Aim: 1. To evaluate the effect of aortic valve replacement (AVR) on long term evolution of the left ventricular (LV) systolic and diastolic performance, comparing patients (pts) with aortic stenosis (AS) to pts with aortic regurgitation (AR). 2. To identify the independent predictors for persistence or recurrence of the congestive heart failure (HF) late after isolated AVR.
Methods: 10 years prospective study on 802 pts undergoing AVR for AS (456pts) or AR (346pts). Pts were evaluated clinically and echocardiographically (including TDI) preoperatively and yearly till 10 years postoperatively.The effect of demographic, comorbid, and valve-related variables on the composite outcome of NYHA class III/IV symptoms or congestive heart failure death after surgery was evaluated with stratified log-rank tests, Cox proportional hazard models and logistic regression. Multivariable analyses were adjusted for age and gender and included left ventricular ejection fraction (LVEF)≤35%, restrictive left ventricular diastolic filling pattern (LVDFP), renal insufficiency and logistic EuroSCORE ≥20%.

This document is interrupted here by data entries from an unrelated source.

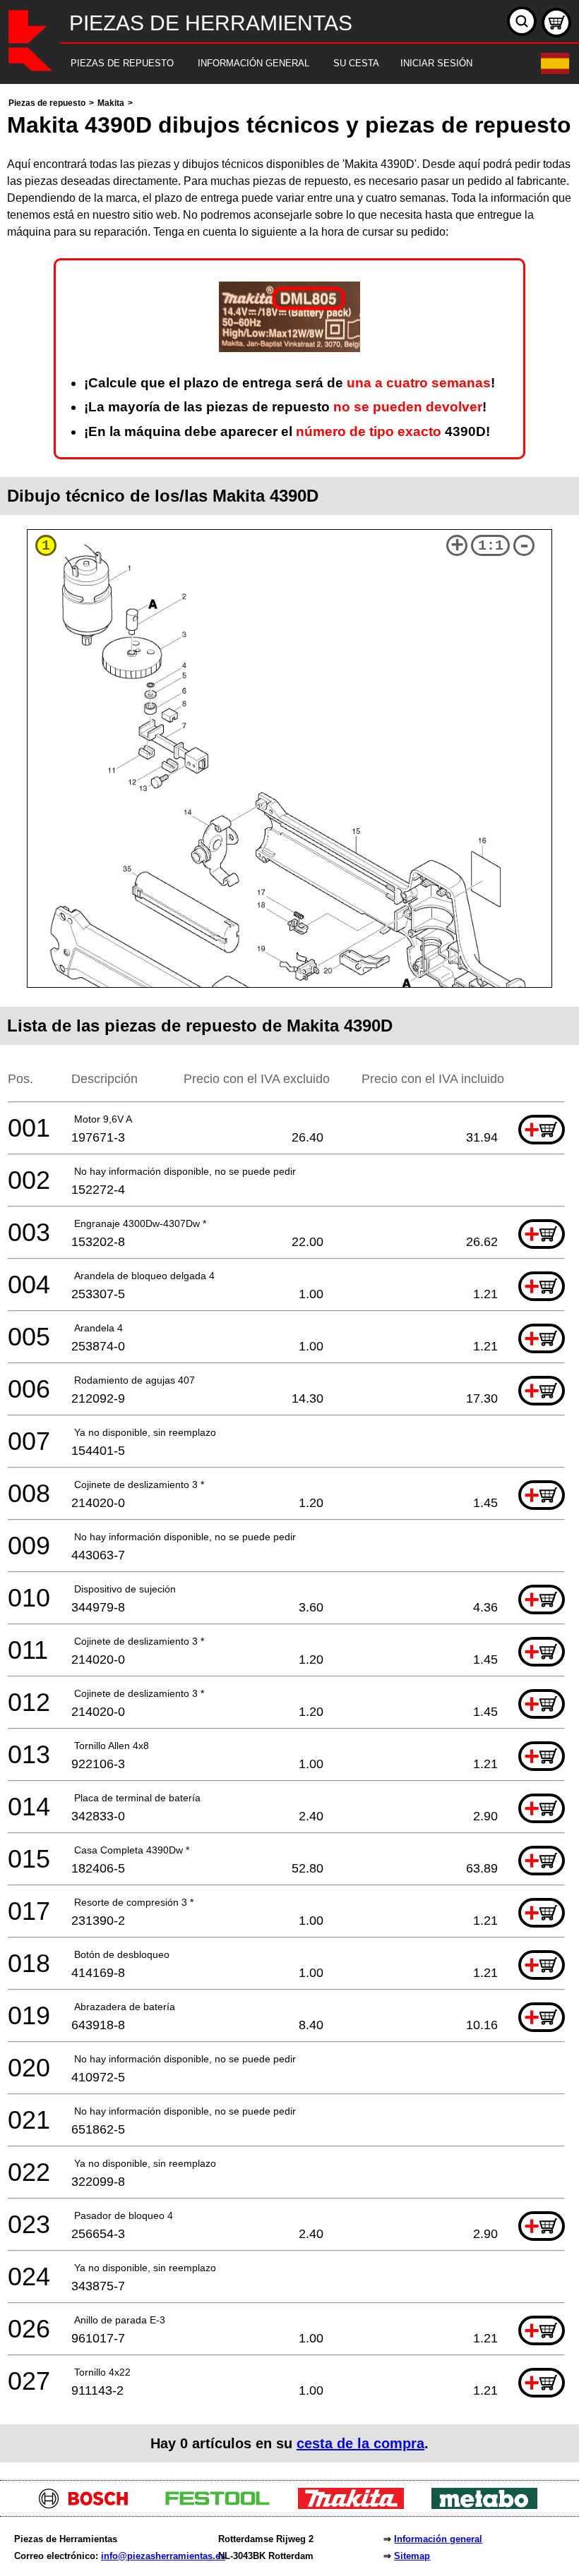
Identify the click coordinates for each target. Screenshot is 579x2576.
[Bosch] (89, 2505)
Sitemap (412, 2556)
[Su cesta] (556, 22)
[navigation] (270, 64)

Results: 1. At 5 years postoperatively, restrictive LVDFP persisted at 37.19% of the pts from AS group and at 65.79% pts from AR group. Also, LVEF≤35% was found at 21.95% pts from AS group and at 56.52% pts from AR group.
2. Freedom from congestive HF or cardiovascular death at 5 and 10 years, was significantly higher in AS group (86,84% and 76,32%) compared with AR group (77,46% and 60,4%) (p<0.05).
3. Regression analysis identified as independent predictors for persistence or recurrence of HF late after AVR: preoperative AR (RR=21.2), E/E'ratio>12 (RR=25.1), LA dimension index >30mm/m2 (RR=8.2), LV enddiastolic volume (LVEDV) >200cm3 (RR=8.6), preoperative NYHA class IV (RR=9.2), atrial fibrillation (AF) (RR=6.2), obstructive pulmonary disease (COPD) (RR=28.6), smoking (RR=18.7), prosthesis mismatch (RR=12.5) and 2 degree mitral regurgitation (MR) (RR=12.6) (p<0.05)
Conclusions: 1. LV systolic and diastolic dysfunction is reversible mostly after AVR for AS than for AR, both in the early and late postoperative term.
2. On long term, freedom from congestive HF or cardiovascular death was significantly higher in AS group. The presence of restrictive LVDFP had a significant impact on outcomes, decreasing long-term survival and increasing hospitalizations rates, mostly in preoperative AR.
3. The main predictors for persistence or recurrence of HF late after AVR were: preoperative AR, restrictive LVDFP, LA dimension index >30mm/m2, LVEDV >200cm3, preoperative NYHA class, AF, COPD, smoking, prosthesis mismatch and MR.